Cow-calf cost breakdown given–feed cost – High Plains Journal

By Aaron Berger

Nebraska Extension Educator

An economic analysis of annual cow costs in Nebraska shows that feed cost represents approximately 40 to 70 percent of all costs when labor and depreciation are included. An economic analysis values owned pasture and raised feed at market value. The cows are asked to pay fair market value for both grazed and fed feed. When pasture, cornstalks and hay are calculated in at market value, feed costs for the cow herd can easily be north of $550 per cow.

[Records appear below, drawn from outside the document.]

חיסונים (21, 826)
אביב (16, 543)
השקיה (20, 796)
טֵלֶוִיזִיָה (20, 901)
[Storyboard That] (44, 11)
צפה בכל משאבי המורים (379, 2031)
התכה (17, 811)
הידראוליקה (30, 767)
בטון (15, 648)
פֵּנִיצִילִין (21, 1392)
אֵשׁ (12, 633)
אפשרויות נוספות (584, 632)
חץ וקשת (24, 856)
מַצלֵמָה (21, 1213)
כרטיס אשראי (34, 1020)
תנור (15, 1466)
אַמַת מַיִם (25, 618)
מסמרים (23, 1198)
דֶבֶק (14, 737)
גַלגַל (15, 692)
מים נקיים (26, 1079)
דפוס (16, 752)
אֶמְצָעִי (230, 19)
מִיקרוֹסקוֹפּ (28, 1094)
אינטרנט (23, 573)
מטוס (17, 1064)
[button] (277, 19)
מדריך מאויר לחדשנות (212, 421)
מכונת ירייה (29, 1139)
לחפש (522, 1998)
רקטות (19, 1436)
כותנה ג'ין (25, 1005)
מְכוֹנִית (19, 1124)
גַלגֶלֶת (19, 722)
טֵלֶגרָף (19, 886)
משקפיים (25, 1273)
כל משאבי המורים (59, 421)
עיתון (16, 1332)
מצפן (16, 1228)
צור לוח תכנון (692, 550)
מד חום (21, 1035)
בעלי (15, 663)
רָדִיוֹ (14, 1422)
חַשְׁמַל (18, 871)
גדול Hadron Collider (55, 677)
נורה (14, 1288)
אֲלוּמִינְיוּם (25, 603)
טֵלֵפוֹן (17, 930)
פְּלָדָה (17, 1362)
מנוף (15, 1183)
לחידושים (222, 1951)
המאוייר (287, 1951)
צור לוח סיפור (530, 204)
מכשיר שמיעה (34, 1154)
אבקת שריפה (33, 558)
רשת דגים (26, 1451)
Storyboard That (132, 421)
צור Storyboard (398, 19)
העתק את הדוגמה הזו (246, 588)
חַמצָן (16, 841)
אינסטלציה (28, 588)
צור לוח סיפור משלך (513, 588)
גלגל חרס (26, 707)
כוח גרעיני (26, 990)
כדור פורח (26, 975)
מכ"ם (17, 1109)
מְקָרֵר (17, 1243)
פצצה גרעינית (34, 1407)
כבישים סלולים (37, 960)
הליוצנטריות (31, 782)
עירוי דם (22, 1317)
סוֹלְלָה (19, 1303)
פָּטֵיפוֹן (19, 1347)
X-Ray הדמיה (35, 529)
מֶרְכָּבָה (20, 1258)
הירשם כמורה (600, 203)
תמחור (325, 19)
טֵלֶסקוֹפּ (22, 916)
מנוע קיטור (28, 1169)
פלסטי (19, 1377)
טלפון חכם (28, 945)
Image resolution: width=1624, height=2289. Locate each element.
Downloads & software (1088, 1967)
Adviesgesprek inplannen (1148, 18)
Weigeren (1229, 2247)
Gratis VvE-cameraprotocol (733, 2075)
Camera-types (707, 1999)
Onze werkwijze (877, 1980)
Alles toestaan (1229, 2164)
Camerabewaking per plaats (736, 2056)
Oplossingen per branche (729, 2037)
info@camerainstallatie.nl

Pasture in Nebraska is valuable in part because of corn

On the whole, nowhere else in the United States has pasture costs on a cost per cow-calf pair per month basis as high as Nebraska. Summer pasture rental rate prices are driven in part by the abundance of cornstalks that provide a readily available economical winter feed source. There are approximately 10 million acres of corn grown in Nebraska each year compared to 2 million beef cows. Cornstalks are currently the most underutilized forage resource in many parts of the state.

Feed costs in Nebraska are an interesting scenario depending upon what part of the state you live in. Cow-calf producers with access to cornstalk grazing often find that their wintering costs are significantly less per cow per month than their summer costs. Ethanol co-products such as distillers grains are a source of protein and energy that complement low quality feed stuffs such as cornstalks. On a price per unit of protein and energy, distillers grains often also one of the lowest cost feeds available.

Evaluate total feed costs and the costs of feeding

Taking time to calculate total annual feed costs can be a revealing experience. The total costs to feed a cow for a year and where those costs occur can provide information as to where changes could improve profitability. In evaluating feed costs, it is not only the cost of feed that is important, but also the cost of feeding, which includes labor and equipment expense in delivering the feed to the cows.

A one page sample budget, “Estimated Annual Cow Costs for Nebraska” (http://go.unl.edu/ft2w), provides an example and a place to start to begin to calculate total costs for feed for the cow herd. Evaluating available feed resources, both grazed and harvested feed, in comparison to nutrition needs and demands of the cow herd throughout the year can indicate where opportunities are to make change. These changes might be as small as providing strategic protein supplement or as large as changing from a spring calving to a fall calving herd.

Beef.unl.edu can help evaluate feed and management options

Grazed and harvested feed costs are the No. 1 expense for cow-calf producers. The Nebraska Extension Beef website has resources and contact information for Extension educators and specialists who can assist producers in evaluating feeding and management options. Knowing and evaluating annual feed costs can provide information that can help cow-calf producers improve profitability.